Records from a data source
+--

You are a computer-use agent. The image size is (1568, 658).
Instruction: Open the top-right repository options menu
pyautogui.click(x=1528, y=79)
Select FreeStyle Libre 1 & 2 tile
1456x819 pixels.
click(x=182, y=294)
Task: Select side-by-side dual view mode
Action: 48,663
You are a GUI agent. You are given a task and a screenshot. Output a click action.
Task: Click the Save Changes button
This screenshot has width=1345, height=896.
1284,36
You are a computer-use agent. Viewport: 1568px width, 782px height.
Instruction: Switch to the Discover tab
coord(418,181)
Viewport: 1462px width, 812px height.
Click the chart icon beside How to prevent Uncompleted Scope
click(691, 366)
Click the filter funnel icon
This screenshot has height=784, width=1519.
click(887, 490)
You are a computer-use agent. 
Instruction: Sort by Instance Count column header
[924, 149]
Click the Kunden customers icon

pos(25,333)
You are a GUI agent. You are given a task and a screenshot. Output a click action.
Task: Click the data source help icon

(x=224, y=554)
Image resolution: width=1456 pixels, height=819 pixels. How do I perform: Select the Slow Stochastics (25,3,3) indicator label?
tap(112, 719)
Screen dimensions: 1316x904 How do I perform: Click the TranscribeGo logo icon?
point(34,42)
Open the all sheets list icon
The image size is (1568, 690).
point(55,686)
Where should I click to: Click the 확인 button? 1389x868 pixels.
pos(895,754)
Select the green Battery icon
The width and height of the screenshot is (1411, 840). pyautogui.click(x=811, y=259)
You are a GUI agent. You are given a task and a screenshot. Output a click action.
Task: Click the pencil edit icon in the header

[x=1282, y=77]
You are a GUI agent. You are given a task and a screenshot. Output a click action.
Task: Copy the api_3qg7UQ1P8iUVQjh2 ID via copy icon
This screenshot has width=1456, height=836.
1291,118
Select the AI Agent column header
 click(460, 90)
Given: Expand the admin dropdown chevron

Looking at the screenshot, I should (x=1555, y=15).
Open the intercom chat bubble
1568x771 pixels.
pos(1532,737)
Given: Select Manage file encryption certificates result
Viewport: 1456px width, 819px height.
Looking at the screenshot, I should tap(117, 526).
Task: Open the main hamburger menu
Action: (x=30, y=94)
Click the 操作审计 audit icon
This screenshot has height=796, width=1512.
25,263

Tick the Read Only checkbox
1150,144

+--

Problem details:
The lines above, from the start of the records through the one containing "Task: Click the Save Changes button", are to be printed exactly, and nothing else is to be included.

Exercise response:
You are a computer-use agent. The image size is (1568, 658).
Instruction: Open the top-right repository options menu
pyautogui.click(x=1528, y=79)
Select FreeStyle Libre 1 & 2 tile
1456x819 pixels.
click(x=182, y=294)
Task: Select side-by-side dual view mode
Action: 48,663
You are a GUI agent. You are given a task and a screenshot. Output a click action.
Task: Click the Save Changes button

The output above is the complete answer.